The sea-change in the music industry

File-sharing and downloading is just the tip of the iceberg. What’s really happening is that the old-style, RIAA-approved music industry is on the slide for a good old capitalistic reason: it’s losing touch with its best customers. There’s an extraordinarily perceptive article by Laura Barton which explains how guerrilla gigs, the Net and fan-friendly bands are enabling music lovers to reclaim the charts — and the industry. Excerpt:

This has been the year fans have increasingly taken music into their own hands, rejecting the over-processed diet served up by many major labels in favour of something a little more homemade. In the process they have notched up numerous high-profile successes, including Arctic Monkeys, Arcade Fire, Clap Your Hands Say Yeah, Spinto Band and Nizlopi.
Enabled largely by the internet, bands have been able to record and promote their own music, and fans to revel in it and pass it on – without the aid of major label backing, stylist and towering billboard advertisements. Furthermore, fans are finding it ever easier to interact directly with their favourite bands, rather than seek nourishment from the insubstantial publicist- approved quotes given in interviews. The result, of course, is that the charts in 2005 have become imbued with a rather joyous and friendly anarchy.

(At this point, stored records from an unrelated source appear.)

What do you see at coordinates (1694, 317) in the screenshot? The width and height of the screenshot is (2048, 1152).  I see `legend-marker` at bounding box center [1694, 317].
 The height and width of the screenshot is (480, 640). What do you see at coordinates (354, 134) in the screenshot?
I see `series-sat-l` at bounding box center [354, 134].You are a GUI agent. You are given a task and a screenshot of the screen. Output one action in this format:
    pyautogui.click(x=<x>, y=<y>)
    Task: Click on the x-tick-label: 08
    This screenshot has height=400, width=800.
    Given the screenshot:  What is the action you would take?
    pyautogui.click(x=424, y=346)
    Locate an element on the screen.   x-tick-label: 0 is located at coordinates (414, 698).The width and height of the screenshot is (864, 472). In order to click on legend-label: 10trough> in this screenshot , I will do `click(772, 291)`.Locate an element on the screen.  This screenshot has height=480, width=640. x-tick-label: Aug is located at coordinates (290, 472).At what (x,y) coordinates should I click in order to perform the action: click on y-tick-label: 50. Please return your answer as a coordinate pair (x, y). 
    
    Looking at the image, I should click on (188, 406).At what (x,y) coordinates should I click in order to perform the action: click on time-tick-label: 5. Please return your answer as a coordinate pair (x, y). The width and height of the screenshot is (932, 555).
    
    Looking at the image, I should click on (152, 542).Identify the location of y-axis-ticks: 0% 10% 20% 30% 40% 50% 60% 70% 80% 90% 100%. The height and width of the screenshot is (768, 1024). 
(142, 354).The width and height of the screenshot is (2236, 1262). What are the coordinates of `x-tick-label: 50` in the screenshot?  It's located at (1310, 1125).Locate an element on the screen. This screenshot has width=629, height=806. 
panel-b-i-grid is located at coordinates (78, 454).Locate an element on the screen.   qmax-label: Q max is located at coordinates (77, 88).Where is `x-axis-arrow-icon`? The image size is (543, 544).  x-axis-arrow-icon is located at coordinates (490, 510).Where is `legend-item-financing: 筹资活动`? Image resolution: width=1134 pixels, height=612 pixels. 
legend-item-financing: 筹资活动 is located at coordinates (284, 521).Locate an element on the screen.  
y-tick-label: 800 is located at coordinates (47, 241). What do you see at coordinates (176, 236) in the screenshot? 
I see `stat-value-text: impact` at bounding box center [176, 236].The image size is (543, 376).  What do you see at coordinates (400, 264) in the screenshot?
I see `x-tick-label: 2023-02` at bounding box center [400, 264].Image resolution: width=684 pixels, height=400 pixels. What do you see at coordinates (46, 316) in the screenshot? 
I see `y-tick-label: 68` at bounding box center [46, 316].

Arguably, it was the Libertines who set the pace; the baton then passed to Babyshambles and imminently to Carl Barat’s new band, Dirty Pretty Things. Characteristically, Libertines gigs (and those of their circle) eschewed the overpriced ticketing, over-priced ale gig-going conventions that had become standard in the Clear Channel era, and instead guerrilla gigs were played ad-hoc in bizarre venues, such as rooftops, farms and the London underground. Fans were informed of the “venue” hours before in a flurry of emails, website postings and text messages, and would travel from all over the country to congregate at the elected hour and see their favourite band play inches from them (and probably go to the pub with them afterwards). Pete Doherty allowed fans to bed down in his flat if they missed the last train home.